START DATA TO EXAMINE

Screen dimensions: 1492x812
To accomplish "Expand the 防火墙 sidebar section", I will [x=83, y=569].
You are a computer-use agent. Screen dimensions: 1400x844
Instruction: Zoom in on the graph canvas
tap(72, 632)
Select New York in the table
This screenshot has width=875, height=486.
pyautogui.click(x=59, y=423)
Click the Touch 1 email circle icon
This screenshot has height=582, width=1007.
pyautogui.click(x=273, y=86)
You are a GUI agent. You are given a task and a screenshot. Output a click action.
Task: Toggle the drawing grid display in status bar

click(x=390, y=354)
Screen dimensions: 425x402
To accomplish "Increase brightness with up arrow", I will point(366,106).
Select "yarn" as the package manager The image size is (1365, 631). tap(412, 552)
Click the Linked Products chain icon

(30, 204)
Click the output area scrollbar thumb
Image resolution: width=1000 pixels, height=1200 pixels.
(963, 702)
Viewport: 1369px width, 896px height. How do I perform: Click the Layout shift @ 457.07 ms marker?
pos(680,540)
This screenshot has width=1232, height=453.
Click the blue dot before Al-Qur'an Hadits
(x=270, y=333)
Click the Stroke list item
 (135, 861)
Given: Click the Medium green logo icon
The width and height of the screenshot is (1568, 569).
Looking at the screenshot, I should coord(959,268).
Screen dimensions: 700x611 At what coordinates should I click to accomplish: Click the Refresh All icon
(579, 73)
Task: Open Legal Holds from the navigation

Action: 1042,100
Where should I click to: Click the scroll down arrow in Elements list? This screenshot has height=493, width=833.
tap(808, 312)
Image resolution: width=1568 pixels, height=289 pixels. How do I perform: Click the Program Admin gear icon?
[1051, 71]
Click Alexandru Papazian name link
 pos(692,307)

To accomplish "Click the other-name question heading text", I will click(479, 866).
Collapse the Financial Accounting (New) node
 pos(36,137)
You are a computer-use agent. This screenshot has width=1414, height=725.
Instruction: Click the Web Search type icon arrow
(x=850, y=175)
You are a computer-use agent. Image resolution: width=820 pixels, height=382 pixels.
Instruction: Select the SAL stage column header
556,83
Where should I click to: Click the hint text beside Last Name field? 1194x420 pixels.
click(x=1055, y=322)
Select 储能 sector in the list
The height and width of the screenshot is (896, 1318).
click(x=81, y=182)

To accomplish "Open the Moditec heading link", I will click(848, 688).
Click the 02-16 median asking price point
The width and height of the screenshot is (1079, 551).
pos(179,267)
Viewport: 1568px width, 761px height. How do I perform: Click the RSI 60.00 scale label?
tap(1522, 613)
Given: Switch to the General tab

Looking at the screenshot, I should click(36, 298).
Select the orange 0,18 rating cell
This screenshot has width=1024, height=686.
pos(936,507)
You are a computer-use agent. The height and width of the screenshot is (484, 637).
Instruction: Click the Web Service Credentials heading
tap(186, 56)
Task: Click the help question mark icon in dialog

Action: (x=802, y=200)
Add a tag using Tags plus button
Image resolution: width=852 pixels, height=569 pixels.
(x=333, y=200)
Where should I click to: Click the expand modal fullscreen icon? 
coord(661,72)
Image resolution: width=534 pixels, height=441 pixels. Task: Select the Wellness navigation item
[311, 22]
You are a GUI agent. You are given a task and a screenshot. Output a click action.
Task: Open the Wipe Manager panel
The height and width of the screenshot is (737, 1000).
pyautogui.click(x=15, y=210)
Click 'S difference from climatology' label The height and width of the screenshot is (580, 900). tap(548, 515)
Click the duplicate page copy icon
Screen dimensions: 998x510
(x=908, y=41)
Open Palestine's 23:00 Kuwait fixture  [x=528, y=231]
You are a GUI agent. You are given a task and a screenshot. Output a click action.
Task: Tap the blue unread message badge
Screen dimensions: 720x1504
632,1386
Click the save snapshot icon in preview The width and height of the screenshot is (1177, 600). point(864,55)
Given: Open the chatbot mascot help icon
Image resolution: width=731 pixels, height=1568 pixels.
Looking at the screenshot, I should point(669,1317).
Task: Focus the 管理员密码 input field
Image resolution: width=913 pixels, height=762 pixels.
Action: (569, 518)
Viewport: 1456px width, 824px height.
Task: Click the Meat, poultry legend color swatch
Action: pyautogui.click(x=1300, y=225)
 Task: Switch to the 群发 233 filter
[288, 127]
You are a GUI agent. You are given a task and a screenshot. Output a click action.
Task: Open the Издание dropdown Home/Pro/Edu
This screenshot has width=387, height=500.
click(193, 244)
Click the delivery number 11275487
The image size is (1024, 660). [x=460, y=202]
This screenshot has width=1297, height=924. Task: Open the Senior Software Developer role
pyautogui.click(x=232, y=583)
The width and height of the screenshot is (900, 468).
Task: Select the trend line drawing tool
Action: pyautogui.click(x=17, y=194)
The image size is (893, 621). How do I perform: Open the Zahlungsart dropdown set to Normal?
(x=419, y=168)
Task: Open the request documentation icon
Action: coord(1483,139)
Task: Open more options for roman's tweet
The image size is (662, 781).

END DATA TO EXAMINE

- WORK REQUIRED -
Print the lines from the one containing "This screenshot has width=387, height=500." through the end of the material, word for word, and nothing else.

- WRITTEN RESPONSE -
This screenshot has width=387, height=500.
click(193, 244)
Click the delivery number 11275487
The image size is (1024, 660). [x=460, y=202]
This screenshot has width=1297, height=924. Task: Open the Senior Software Developer role
pyautogui.click(x=232, y=583)
The width and height of the screenshot is (900, 468).
Task: Select the trend line drawing tool
Action: pyautogui.click(x=17, y=194)
The image size is (893, 621). How do I perform: Open the Zahlungsart dropdown set to Normal?
(x=419, y=168)
Task: Open the request documentation icon
Action: coord(1483,139)
Task: Open more options for roman's tweet
The image size is (662, 781).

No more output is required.